> [Stored records]
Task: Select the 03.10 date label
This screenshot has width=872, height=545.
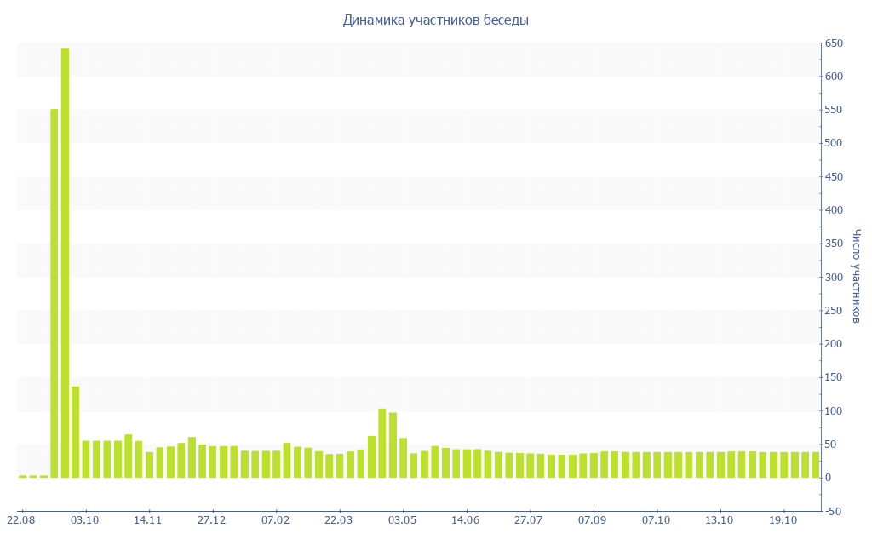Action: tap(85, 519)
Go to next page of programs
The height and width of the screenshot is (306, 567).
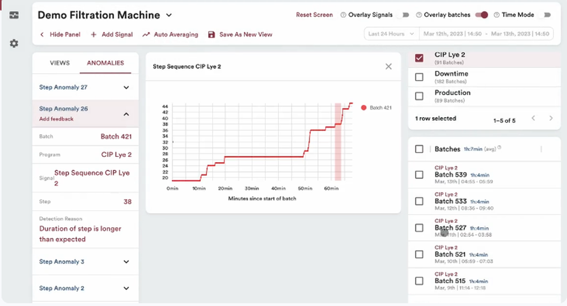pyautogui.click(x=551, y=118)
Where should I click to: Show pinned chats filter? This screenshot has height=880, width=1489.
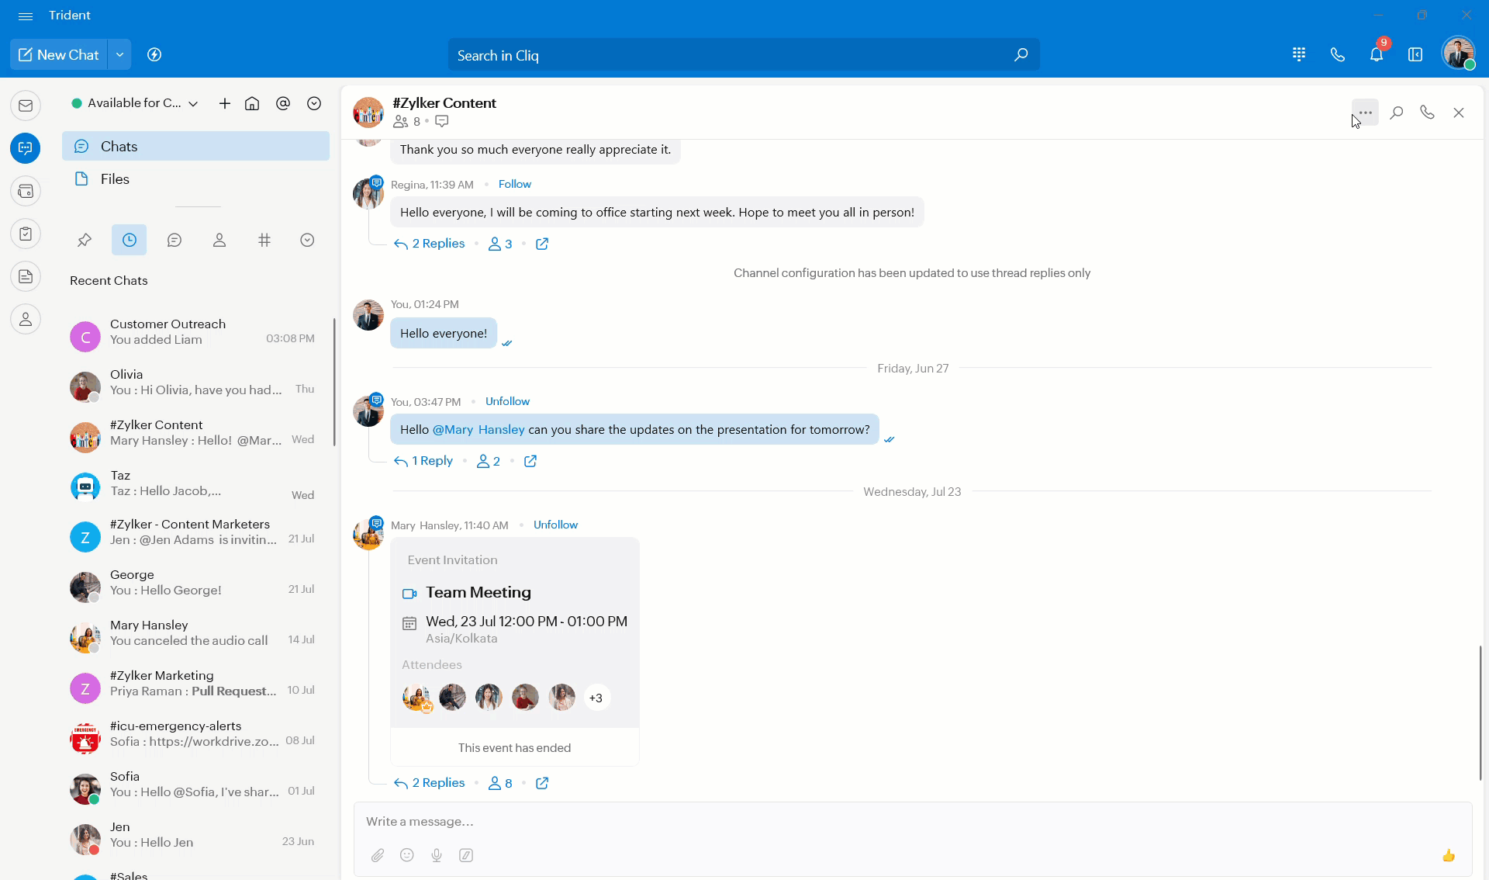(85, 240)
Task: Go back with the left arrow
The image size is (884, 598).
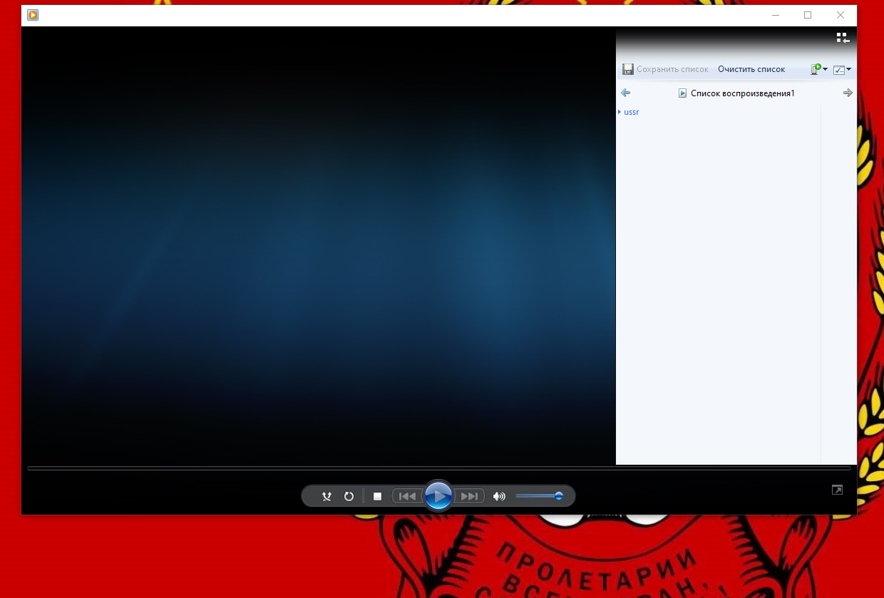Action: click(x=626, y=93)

> [Task instructions] Rewrite the items above as a numbered list, starting with the line that contains "Go to next page of programs" and continuing through the last item, with blank lines dropped. Leave out the pictures.

> [Answer to the problem]
1. Go to next page of programs
2. The height and width of the screenshot is (306, 567).
3. pyautogui.click(x=551, y=118)
4. Where should I click to: Show pinned chats filter? This screenshot has height=880, width=1489.
5. (85, 240)
6. Task: Go back with the left arrow
7. The image size is (884, 598).
8. Action: click(x=626, y=93)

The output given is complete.